Goal of the exercise :: Instruction for the entries below: return the part that opens with the line containing "The height and width of the screenshot is (403, 596)." and closes with the line containing "The width and", exactly, and no pictures.

Recorded data
========================================

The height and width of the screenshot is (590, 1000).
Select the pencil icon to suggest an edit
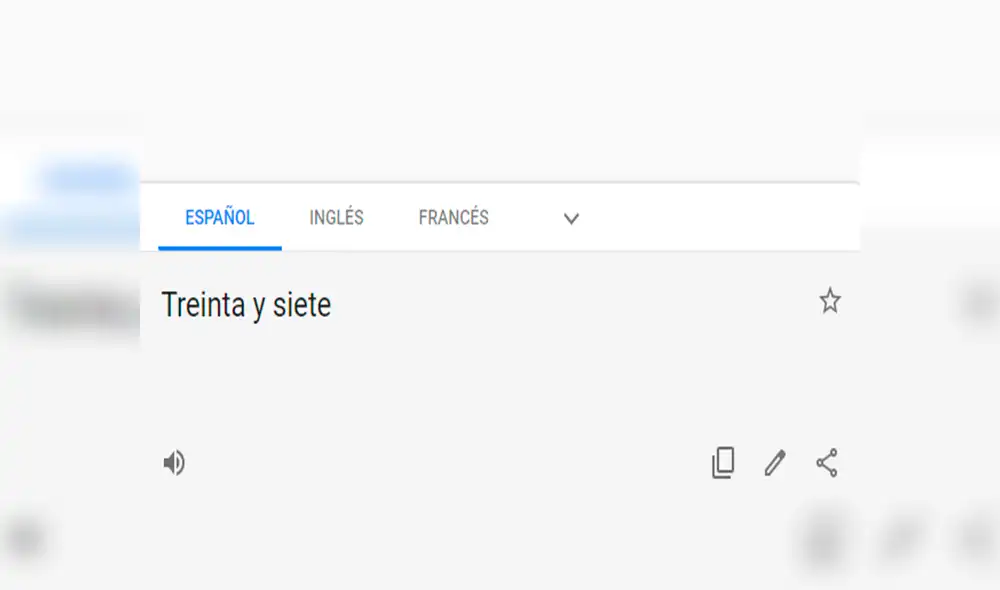pyautogui.click(x=774, y=462)
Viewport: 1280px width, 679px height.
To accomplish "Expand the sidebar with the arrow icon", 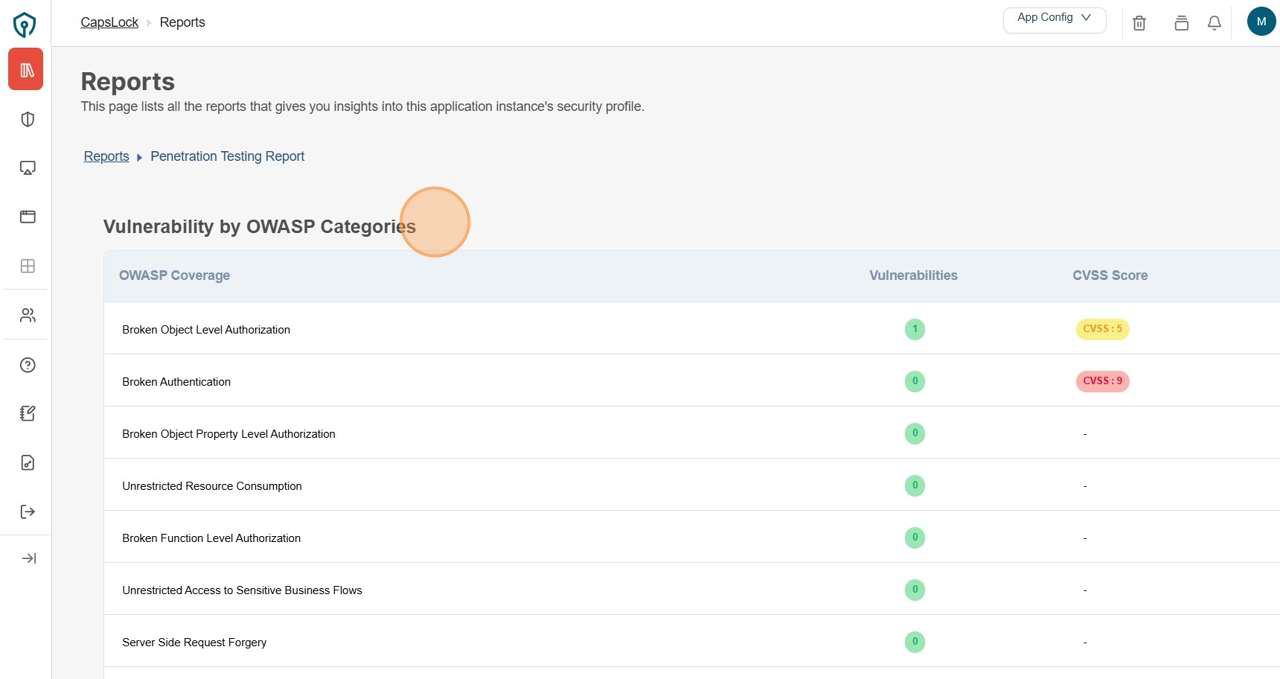I will [x=28, y=558].
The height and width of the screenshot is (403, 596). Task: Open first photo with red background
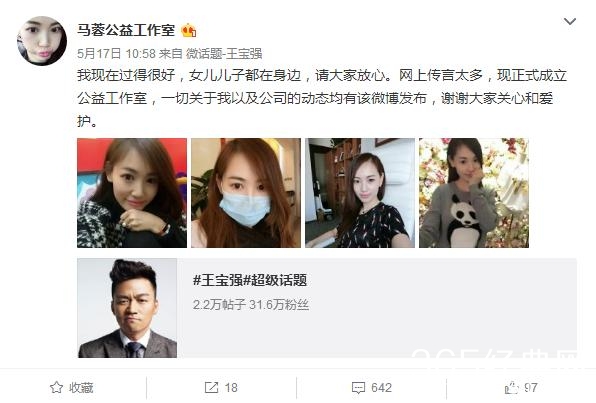[132, 193]
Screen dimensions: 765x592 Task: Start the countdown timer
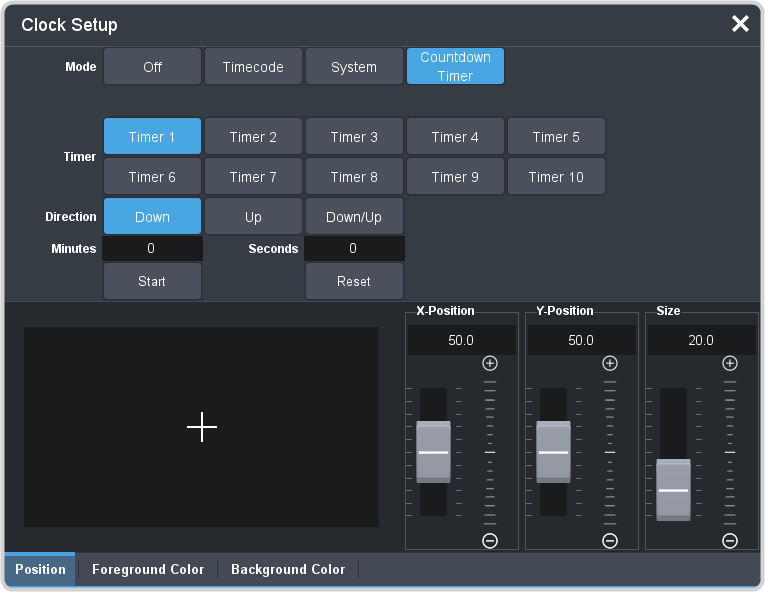tap(152, 281)
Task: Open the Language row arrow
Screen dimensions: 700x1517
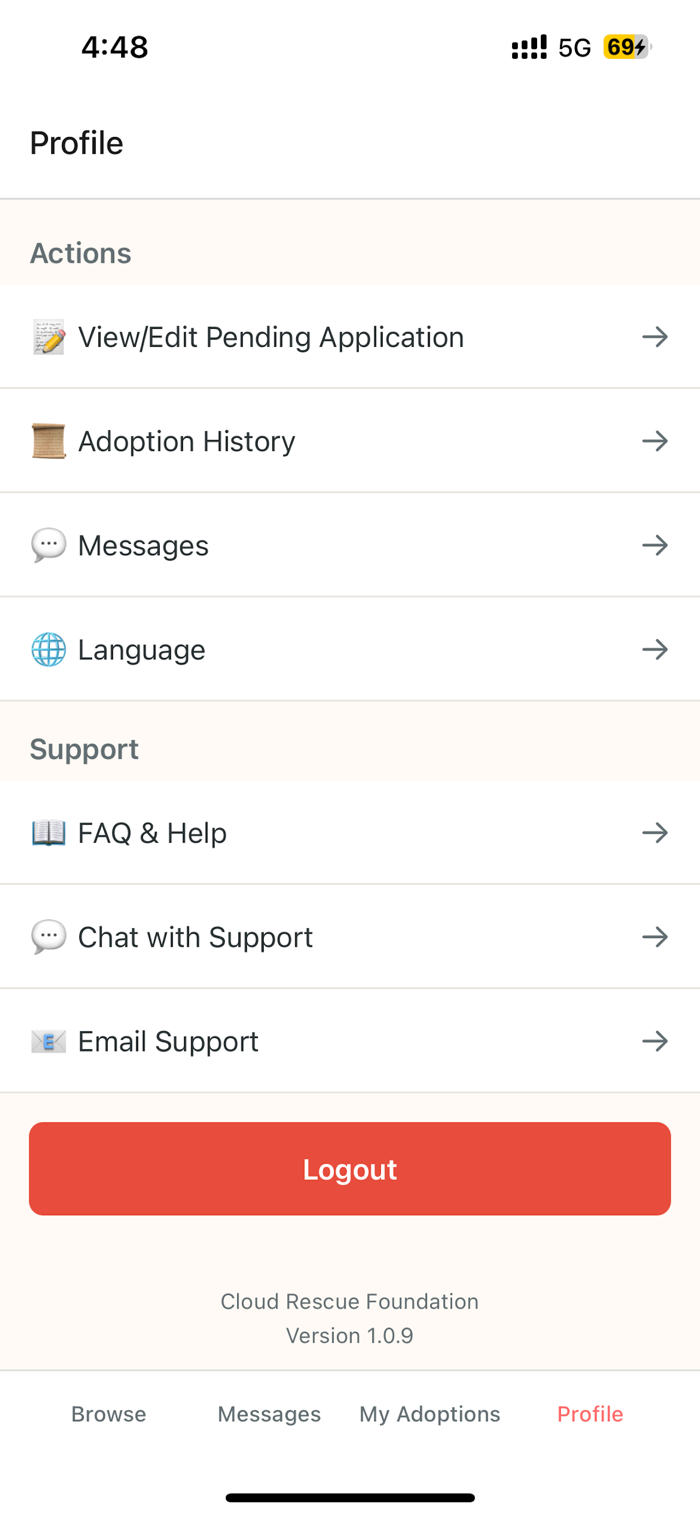Action: 655,650
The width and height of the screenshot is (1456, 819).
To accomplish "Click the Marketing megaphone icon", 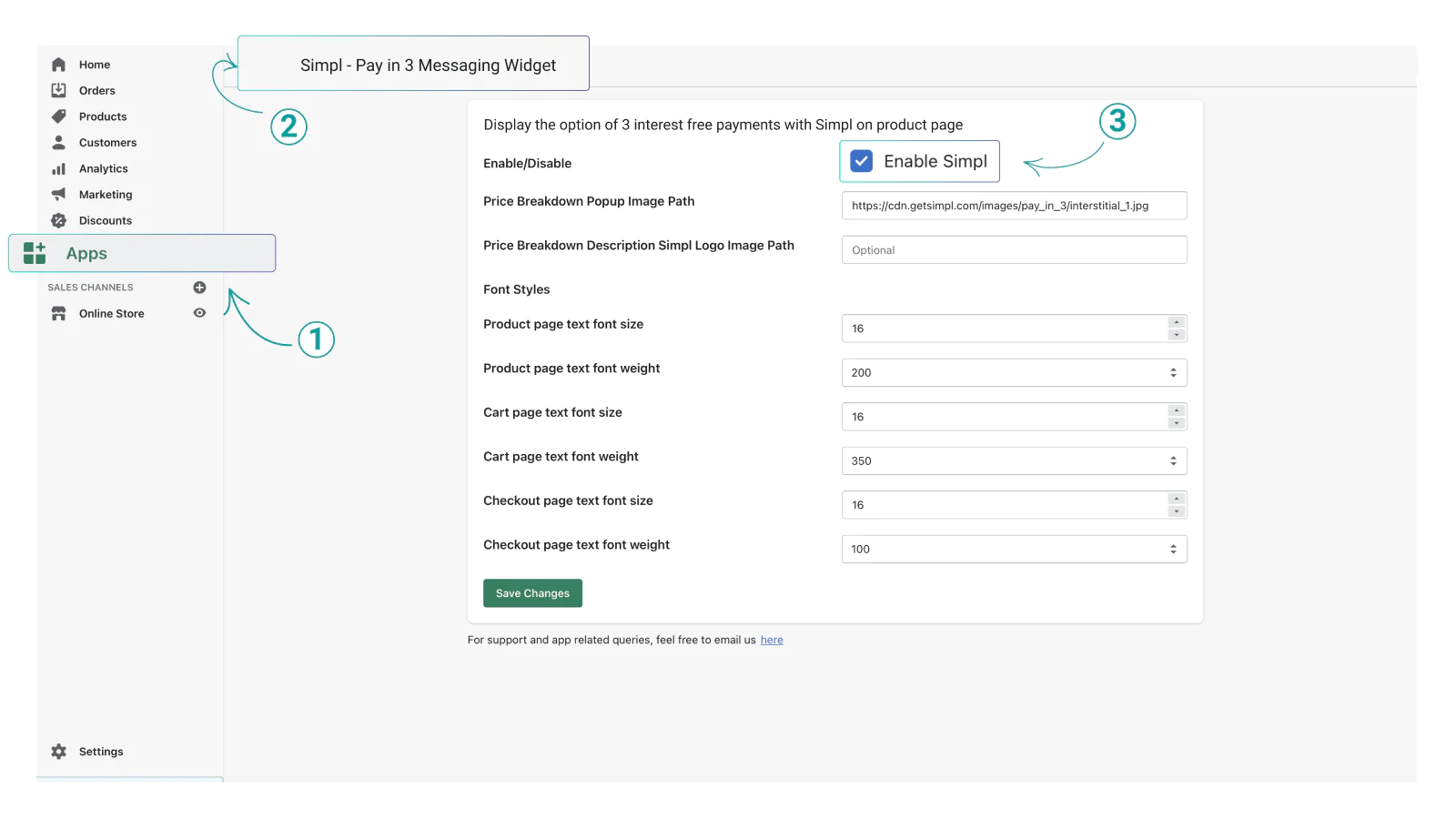I will 59,195.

========================================

Expected answer ::
The height and width of the screenshot is (403, 596). Task: Open first photo with red background
[132, 193]
Screen dimensions: 765x592 Task: Start the countdown timer
tap(152, 281)
Task: Open the Language row arrow
Screen dimensions: 700x1517
Action: 655,650
The width and height of the screenshot is (1456, 819).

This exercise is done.